First of all, Mr. Obama — like, to be fair, his main rivals for the Democratic nomination — isn’t willing to challenge the Bush tax cuts as a whole. He only proposes rolling back tax cuts for those making more than $250,000 a year.
Second, Mr. Obama proposes giving back a substantial part of the revenue raised by this partial tax-cut rollback in the form of new tax cuts.
These tax cuts would mainly benefit lower- and-middle-income families, although this can’t be said of Mr. Obama’s plan to eliminate income taxes on seniors with incomes under $50,000: since most seniors already pay no income taxes, this would do nothing for those most in need. And one wonders why we should create the precedent of exempting particular demographic groups from taxes.
But the big question is, are these tax cuts, however appealing, a top priority? The most expensive proposal, under the title Making Work Pay, would give most workers $500 in tax credits, at a 10-year cost of more than $700 billion. Isn’t it more important that workers be assured of health care?
The problem, I believe, is that even Democrats have bought into the underlying premise of the Bush years — that the best thing you can do for American families, or at least the only thing that can win their votes, is to give them a tax break.
One more thing: on Friday Mr. Obama declared that he would “extend the promise” of Social Security by imposing a payroll-tax surcharge on people making more than $250,000 a year. The Tax Policy Center estimates that this would raise an additional $629 billion over the next decade.

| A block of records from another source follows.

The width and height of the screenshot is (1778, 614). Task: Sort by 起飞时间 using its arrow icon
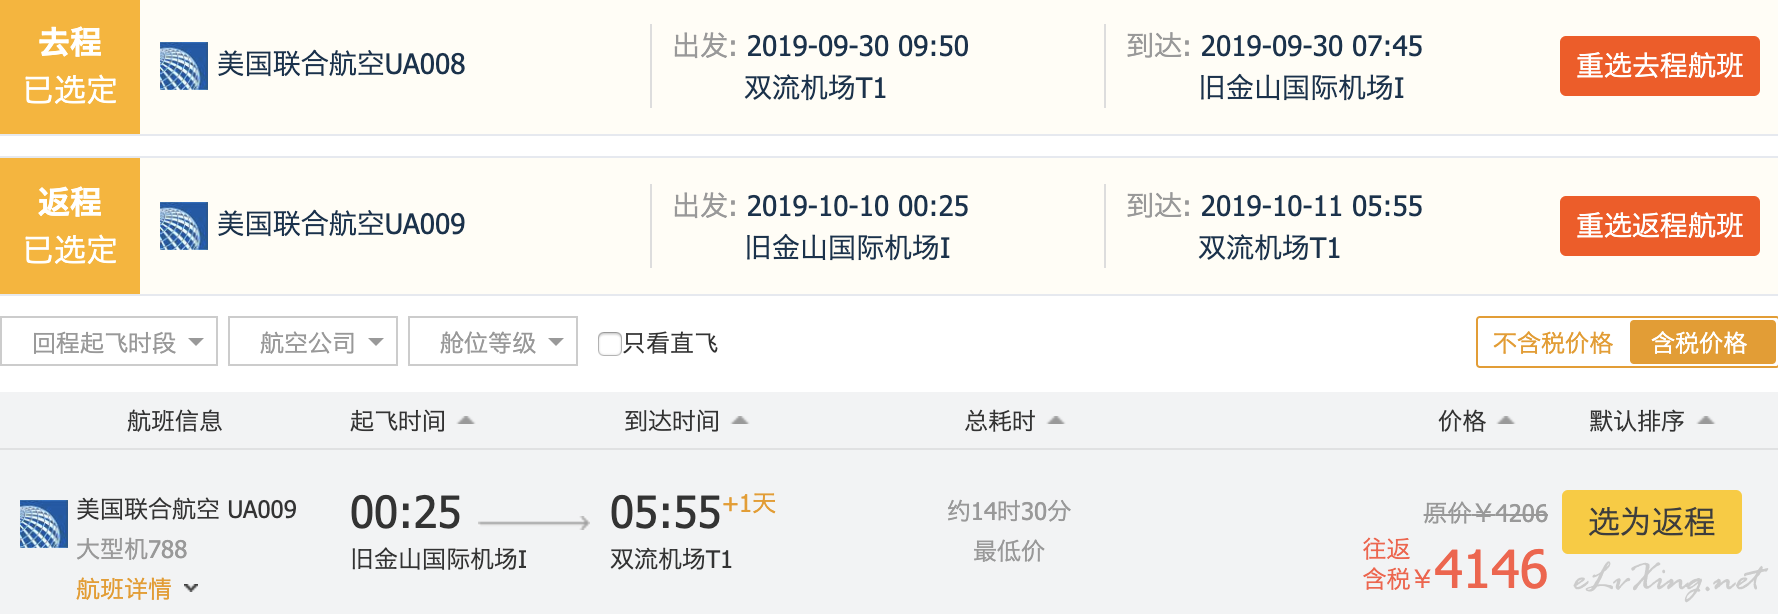coord(466,421)
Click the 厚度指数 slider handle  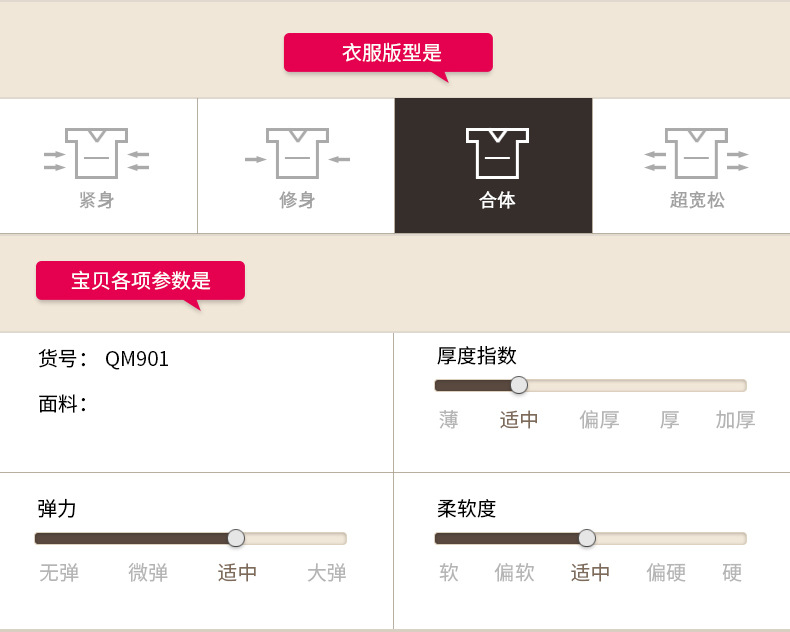point(519,385)
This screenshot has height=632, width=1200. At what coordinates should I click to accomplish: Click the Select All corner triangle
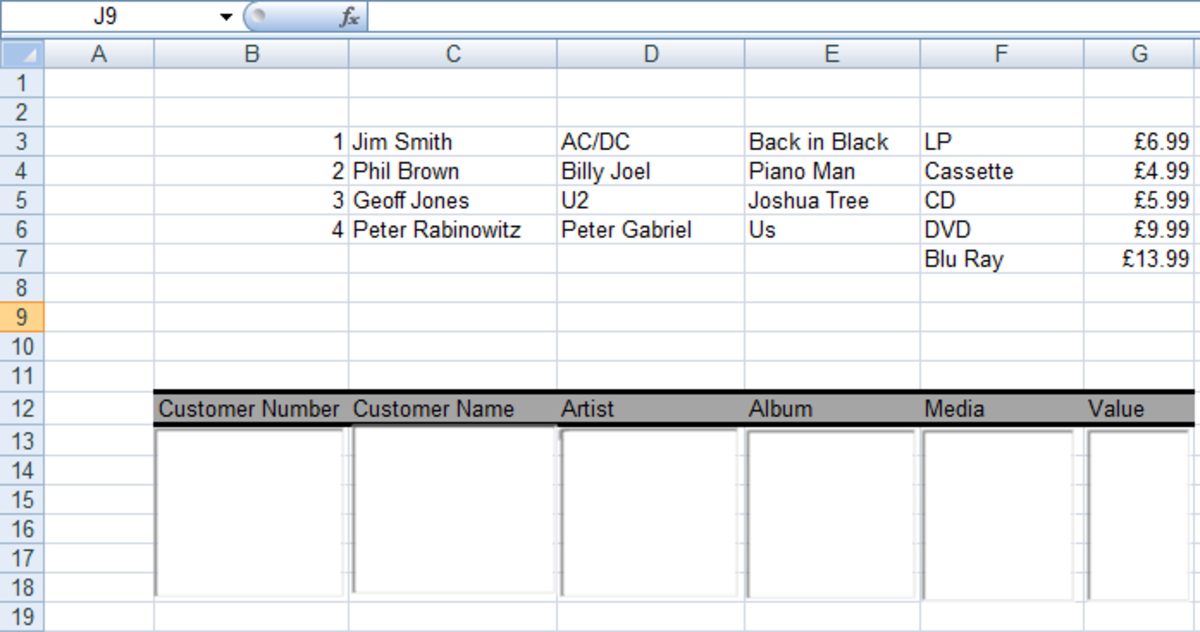[x=23, y=54]
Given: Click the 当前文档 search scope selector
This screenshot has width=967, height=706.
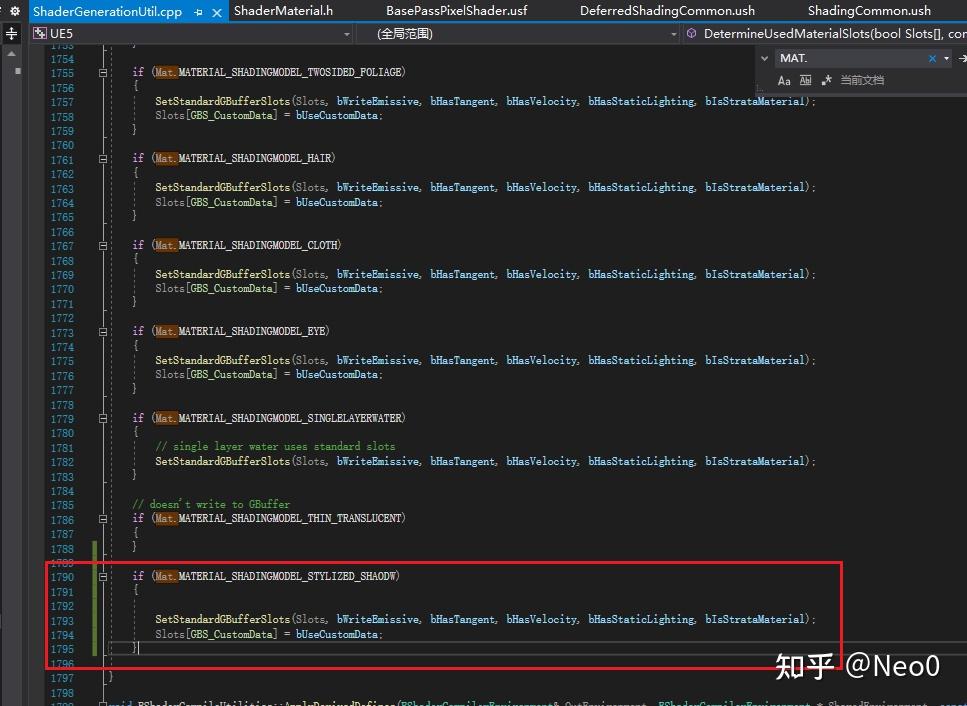Looking at the screenshot, I should point(863,79).
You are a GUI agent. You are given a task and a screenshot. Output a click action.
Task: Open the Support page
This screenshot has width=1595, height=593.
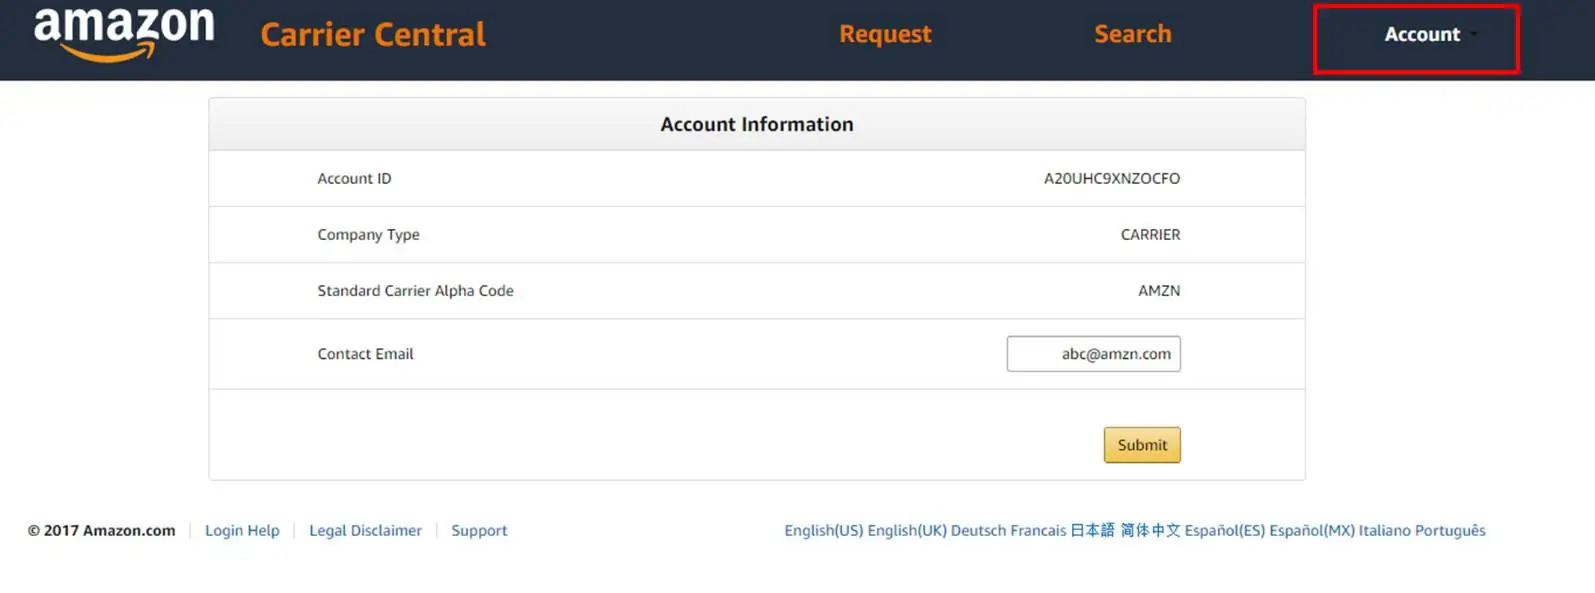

But if the revenue from this tax hike really would be reserved for the Social Security trust fund, it wouldn’t be available for current initiatives. Again, one wonders about priorities. Whatever would-be privatizers may say, Social Security isn’t in crisis: the Congressional Budget Office says that the trust fund is good until 2046, and a number of analysts think that even this estimate is overly pessimistic. So is adding to the trust fund the best use a progressive can find for scarce additional revenue?
Anyway, back to my main theme: looking at the tax proposals of the two presidential candidates, it’s remarkable and disheartening to see how effective President Bush’s fiscal poison pill has been in restricting the terms of debate.
Progressives, in particular, have to hope that Mr. Obama will be more willing to challenge the Bush legacy in office than he has been in the campaign.